INPUT MATERIAL Start Marker

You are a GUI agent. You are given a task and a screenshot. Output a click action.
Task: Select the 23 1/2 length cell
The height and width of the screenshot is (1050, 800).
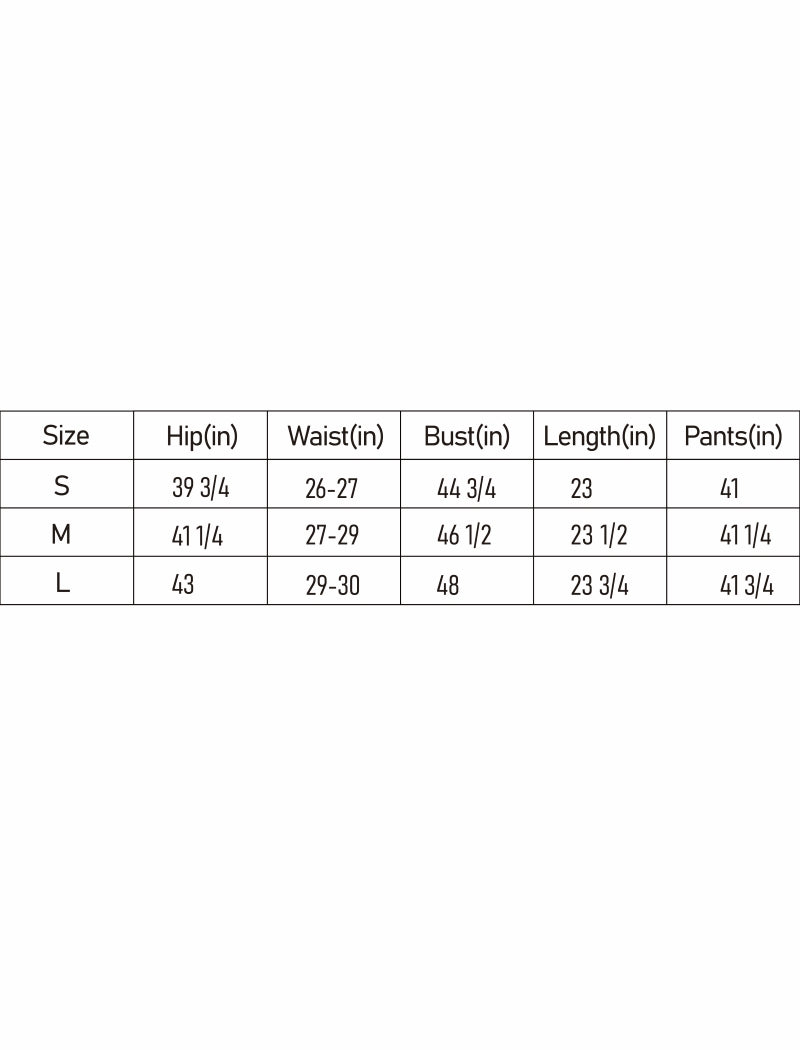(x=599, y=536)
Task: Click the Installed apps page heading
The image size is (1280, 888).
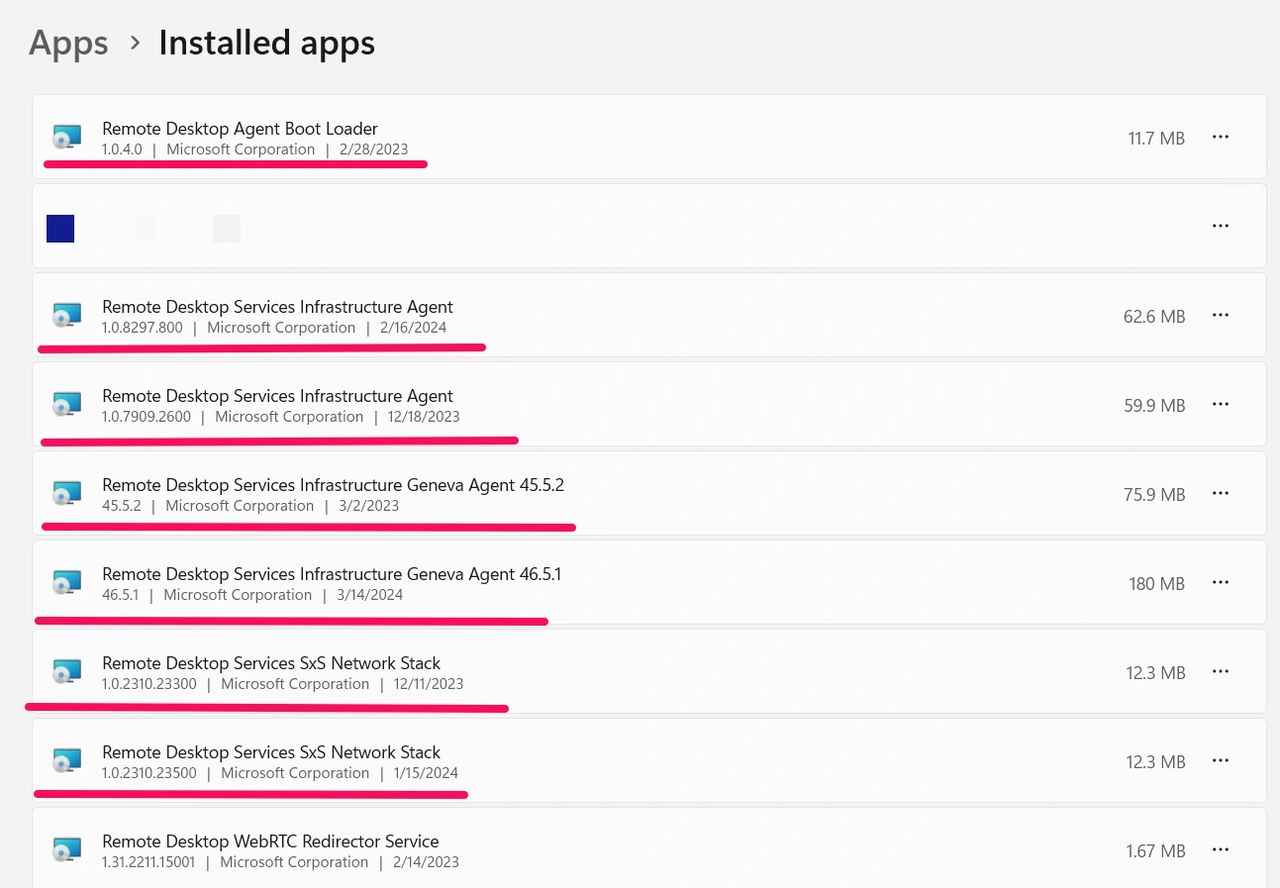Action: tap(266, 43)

INPUT MATERIAL End Marker
INPUT MATERIAL Start Marker

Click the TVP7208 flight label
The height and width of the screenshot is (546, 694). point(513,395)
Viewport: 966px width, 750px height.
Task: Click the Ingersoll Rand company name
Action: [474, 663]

INPUT MATERIAL End Marker

__THE PROBLEM__:
Start at the line containing "You are a GUI" above and stop at the line containing "Task: Click the Installed apps page heading". Output those lines exactly, both included, but none of the pictures.

__RESPONSE AREA__:
You are a GUI agent. You are given a task and a screenshot. Output a click action.
Task: Select the 23 1/2 length cell
The height and width of the screenshot is (1050, 800).
(x=599, y=536)
Task: Click the Installed apps page heading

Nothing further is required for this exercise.